Я от души рассмеялся и тут же невольно поморщился от боли. Компания этого жизнерадостного эрудированного старичка позволила мне на несколько часов избавиться от черных мыслей.

Мы расстались около одного из кафе в Афинах. Мой вылет задерживался, и мне пришлось больше двух часов маяться в аэропорту, куря одну за другой сигареты, а в промежутках пытаясь дозвониться Гансу. Что же все-таки с ними случилось?

У меня начались боли в желудке, и я не знал, что является причиной: тревога, в которой я пребывал, мое ранение или это напоминает о себе язва.

«Пассажиров рейса пятьсот сорок восемь, следующего в Париж, просят пройти на посадку…»

Я вскочил с кресла и занял место в очереди.
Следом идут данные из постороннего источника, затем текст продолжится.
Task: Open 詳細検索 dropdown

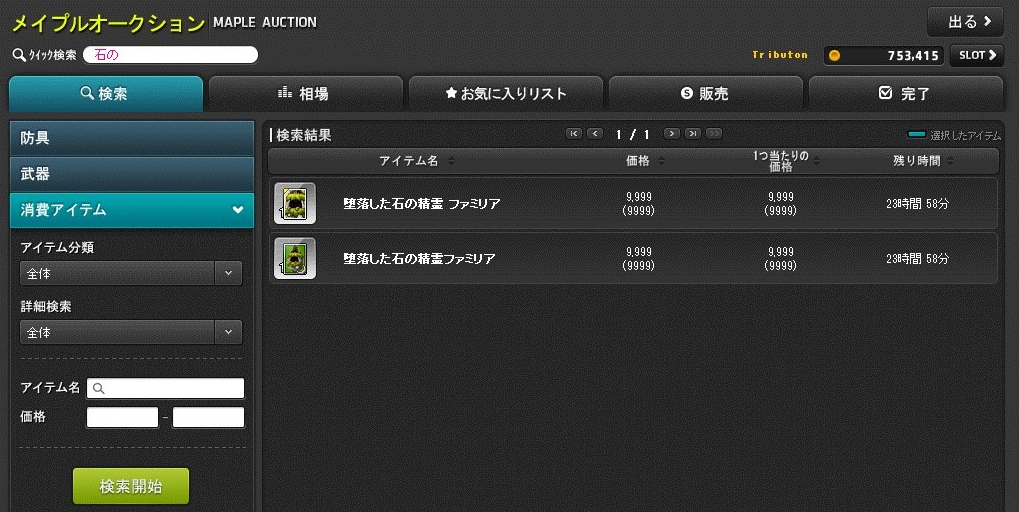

Одна половина моего существа просто умирала от желания вернуться во Францию, а другая готова была бежать на другой конец света, чтобы только не пришлось объяснять отцу и Людвигу, что случилось.

— Мсье?

Я вздрогнул. Оказывается, подошла моя очередь.

— Могу я посмотреть ваш посадочный талон, мсье?

Я протянул его.

— Извините, я задумался.

— Приятного полета, мсье Лафет.

Я поднялся в самолет, и стюард указал мне мое место.

— Пока идет посадка в туристический класс, могу я предложить вам что-нибудь, мсье? Сок? Бокал шампанского?

Я отказался, и он удалился с высокомерным видом, а я решил подремать до взлета. Мои нервы были на пределе, и это отнимало у меня последние силы.

— Пристегните ремень, — прозвучал у моего уха мужской голос. — Мы взлетаем.

— М-м? — промычал я, встрепенувшись. — Спасибо… — и взглянул на предупредительного пассажира, который занял кресло рядом со мной. — Гиацинт!

Он рассмеялся:

— Видели бы вы сейчас свое лицо!

— Мсье, будьте добры, пристегнитесь, — любезно сказала подошедшая стюардесса.

Я послушно пристегнул ремень, а когда она удалилась, с трудом удержался, чтобы не схватить своего соседа за шиворот.

— Где Ганс и Амина? — грозно спросил я.

— Успокойтесь, доктор Лафет, — ответил он и взглянул на часы. — Они в полном здравии и должны через час приземлиться в Париже.

— Почему Ганс не отвечал на телефонные звонки? Я пытался дозвониться до него два дня.

— Мобильная связь в резиденции Гелиоса отсутствует. Разве вы забыли об этом?

— Он мог бы сам позвонить мне! Я с ума сходил от беспокойства.

— Мы запретили ему звонить из соображений безопасности. Нельзя было рисковать, передавая информацию о месте, где они находились.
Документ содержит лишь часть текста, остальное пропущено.